The role of controllability in optimizing quantum dynamics
Re-Bing Wu, Michael A. Hsieh, Herschel Rabitz

TL;DR
This paper explores how the controllability of quantum systems influences the complexity of optimizing quantum control, showing that limited controllability increases landscape ruggedness and false traps, affecting search efficiency.
Contribution
It provides a topology analysis linking controllability to control landscape ruggedness and demonstrates the impact of controllability restrictions on false traps in quantum control.
Findings
Limited controllability increases false traps.

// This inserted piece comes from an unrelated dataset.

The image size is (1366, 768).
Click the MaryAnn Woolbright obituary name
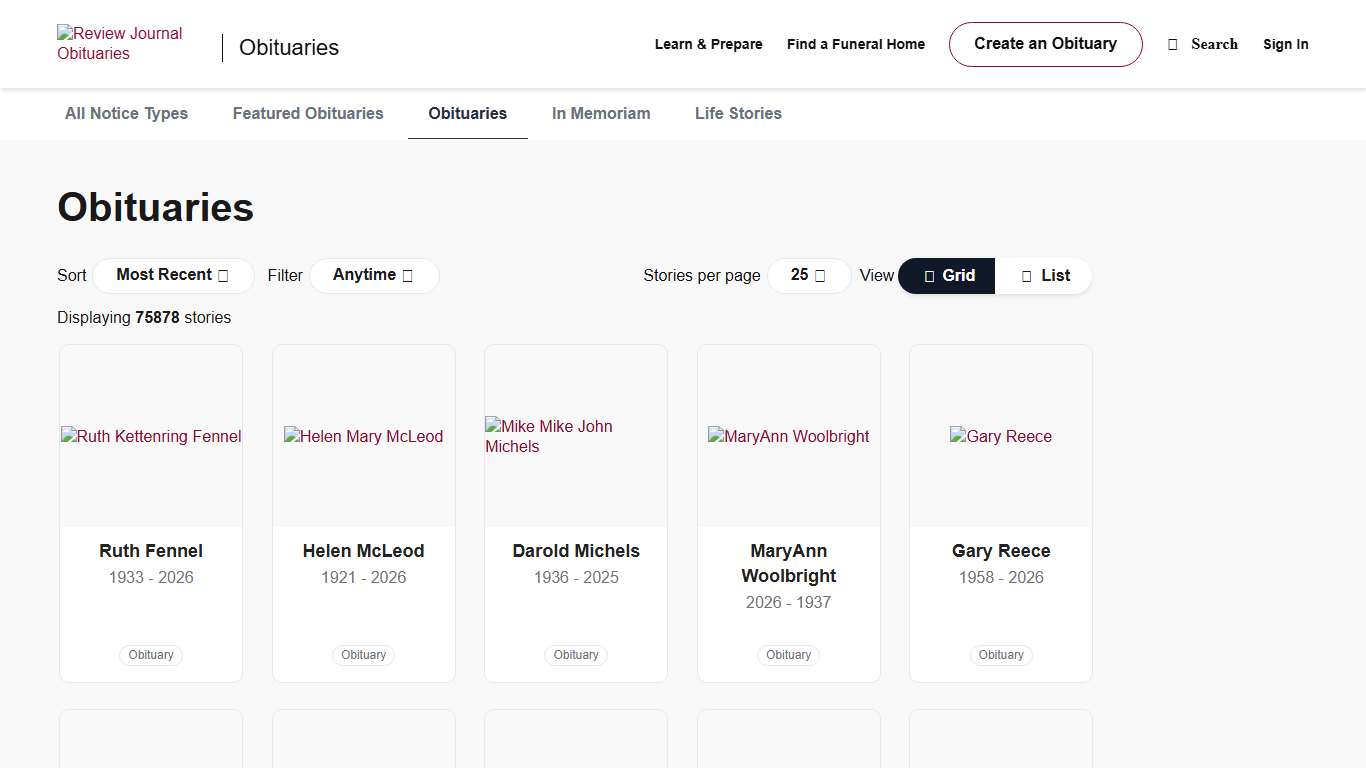tap(789, 563)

Controllable systems lack false traps.
Ruggedness of landscape correlates with controllability.
Abstract
This paper discusses the important role of controllability played on the complexity of optimizing quantum mechanical control systems. The study is based on a topology analysis of the corresponding quantum control landscape, which is referred to as the optimization objective as a functional of control fields. We find that the degree of controllability is closely relevant with the ruggedness of the landscape, which determines the search efficiency for global optima. This effect is demonstrated via the gate fidelity control landscape of a system whose controllability is restricted on a SU(2) dynamic symmetry group. We show that multiple local false traps (i.e., non-global suboptima) exist even if the target gate is realizable and that the number of these traps is increased by the loss of controllability, while the controllable systems are always devoid of false traps.